Sébastien Loeb : Je me débrouillais très bien avec les vélos, je faisais des roues-arrière tout ça et un jour j’ai participé à une course de mobylettes, Les six heures de Haguenau. J’avais fait une autre course à Strasbourg, et j’étais devant les copains. C’était du deux-roues, mais c’était déjà du pilotage, j’adorais ça. Ensuite, lorsque j’ai eu mes premières voitures, on roulait sur la route à l’époque, y avait pas mal de monde avec des 205 GTI, des trucs comme ça, les voitures avaient moins de puissance que les grosses caisses d’aujourd’hui, mais elles étaient amusantes à conduire. Globalement, je me débrouillais plutôt pas mal, mais j’avais à peine les moyens de mettre de l’essence dans le réservoir.
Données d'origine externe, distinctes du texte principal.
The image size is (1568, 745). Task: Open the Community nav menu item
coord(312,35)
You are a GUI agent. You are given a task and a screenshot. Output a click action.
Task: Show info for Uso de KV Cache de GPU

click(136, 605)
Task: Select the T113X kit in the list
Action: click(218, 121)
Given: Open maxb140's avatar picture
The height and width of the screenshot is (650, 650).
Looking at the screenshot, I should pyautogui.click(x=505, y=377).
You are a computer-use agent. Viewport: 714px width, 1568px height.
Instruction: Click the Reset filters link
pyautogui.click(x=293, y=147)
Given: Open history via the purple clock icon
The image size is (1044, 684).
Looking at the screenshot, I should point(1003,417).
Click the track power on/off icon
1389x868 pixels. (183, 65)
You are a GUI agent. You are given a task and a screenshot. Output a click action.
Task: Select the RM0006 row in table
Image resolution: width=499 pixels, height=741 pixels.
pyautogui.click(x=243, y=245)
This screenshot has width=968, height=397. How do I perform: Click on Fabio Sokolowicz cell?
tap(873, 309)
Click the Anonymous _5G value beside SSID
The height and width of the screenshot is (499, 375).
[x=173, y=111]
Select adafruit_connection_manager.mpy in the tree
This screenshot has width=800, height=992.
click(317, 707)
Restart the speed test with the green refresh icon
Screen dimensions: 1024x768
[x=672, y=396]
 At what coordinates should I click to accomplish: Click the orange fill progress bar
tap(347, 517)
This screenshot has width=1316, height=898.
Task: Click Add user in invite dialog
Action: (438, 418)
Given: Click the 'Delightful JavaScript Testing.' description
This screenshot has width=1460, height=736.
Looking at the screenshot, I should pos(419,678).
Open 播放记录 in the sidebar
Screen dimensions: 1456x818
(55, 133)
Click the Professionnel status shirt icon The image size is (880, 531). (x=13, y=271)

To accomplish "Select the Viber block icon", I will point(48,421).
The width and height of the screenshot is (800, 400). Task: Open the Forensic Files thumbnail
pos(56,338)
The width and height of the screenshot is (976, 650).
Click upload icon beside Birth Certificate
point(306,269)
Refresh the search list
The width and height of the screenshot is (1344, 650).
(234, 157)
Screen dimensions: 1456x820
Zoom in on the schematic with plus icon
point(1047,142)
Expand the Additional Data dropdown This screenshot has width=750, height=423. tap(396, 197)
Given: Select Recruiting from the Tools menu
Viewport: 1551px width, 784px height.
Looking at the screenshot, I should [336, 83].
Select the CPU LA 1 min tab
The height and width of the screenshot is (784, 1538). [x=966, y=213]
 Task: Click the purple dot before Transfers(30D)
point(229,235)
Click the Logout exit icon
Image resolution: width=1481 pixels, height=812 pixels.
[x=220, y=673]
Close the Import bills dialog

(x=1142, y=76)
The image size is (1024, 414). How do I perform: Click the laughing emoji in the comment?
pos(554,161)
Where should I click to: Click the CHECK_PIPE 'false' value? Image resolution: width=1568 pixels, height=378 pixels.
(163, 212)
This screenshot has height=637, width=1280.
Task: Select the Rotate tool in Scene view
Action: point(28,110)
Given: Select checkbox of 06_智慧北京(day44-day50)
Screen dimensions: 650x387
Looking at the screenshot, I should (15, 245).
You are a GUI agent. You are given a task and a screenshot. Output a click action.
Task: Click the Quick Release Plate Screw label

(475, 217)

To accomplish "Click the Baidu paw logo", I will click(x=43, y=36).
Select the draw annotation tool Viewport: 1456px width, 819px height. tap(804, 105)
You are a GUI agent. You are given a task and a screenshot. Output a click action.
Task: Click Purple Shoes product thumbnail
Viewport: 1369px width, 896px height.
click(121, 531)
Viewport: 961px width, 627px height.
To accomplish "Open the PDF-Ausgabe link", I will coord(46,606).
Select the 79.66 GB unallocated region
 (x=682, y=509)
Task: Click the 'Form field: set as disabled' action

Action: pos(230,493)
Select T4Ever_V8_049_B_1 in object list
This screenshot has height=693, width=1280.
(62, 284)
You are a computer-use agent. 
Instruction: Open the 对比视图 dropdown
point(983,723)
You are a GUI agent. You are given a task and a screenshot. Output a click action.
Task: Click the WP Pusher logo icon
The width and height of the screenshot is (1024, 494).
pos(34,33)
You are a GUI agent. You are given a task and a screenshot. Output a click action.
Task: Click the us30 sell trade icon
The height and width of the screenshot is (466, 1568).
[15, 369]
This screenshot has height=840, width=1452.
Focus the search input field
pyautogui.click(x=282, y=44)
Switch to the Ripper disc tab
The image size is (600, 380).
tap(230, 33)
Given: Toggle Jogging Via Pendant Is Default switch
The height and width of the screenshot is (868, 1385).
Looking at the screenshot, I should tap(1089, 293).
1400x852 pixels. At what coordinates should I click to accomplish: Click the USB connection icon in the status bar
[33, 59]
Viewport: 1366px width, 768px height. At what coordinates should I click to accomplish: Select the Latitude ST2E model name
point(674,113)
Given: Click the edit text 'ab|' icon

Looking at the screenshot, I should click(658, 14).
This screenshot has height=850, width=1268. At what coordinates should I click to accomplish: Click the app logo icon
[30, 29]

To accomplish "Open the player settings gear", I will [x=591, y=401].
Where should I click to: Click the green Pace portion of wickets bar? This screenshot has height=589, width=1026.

Et la suite on la connaît, tu as rapidement gagné des courses, malgré quelques voitures cassées quand même, comme la fameuse Saxo verte, en 98 !

Elle a failli me coûter vraiment cher. Elle n’était pas assurée pour les essais. J’étais encore un peu jeune, un peu con, j’étais un peu livré à moi-même. À un moment, j’étais de nuit, à bloc, je suis parti en tonneau, j’ai tout cassé et j’ai raconté que c’était un chevreuil, mais il n’y avait pas de chevreuil. À chaque fois que je croise mon adversaire de l’époque, il me dit qu’il a vu le chevreuil avec le cul vert (rire). Après, il a fallu se réinventer, trouver des financements, puis il y a eu le rallye de San Remo où j’ai fini deuxième, le déclenchement de tout. Avant, j’envoyais des fax aux constructeurs pour leur offrir mes services, après on m’a proposé des contrats.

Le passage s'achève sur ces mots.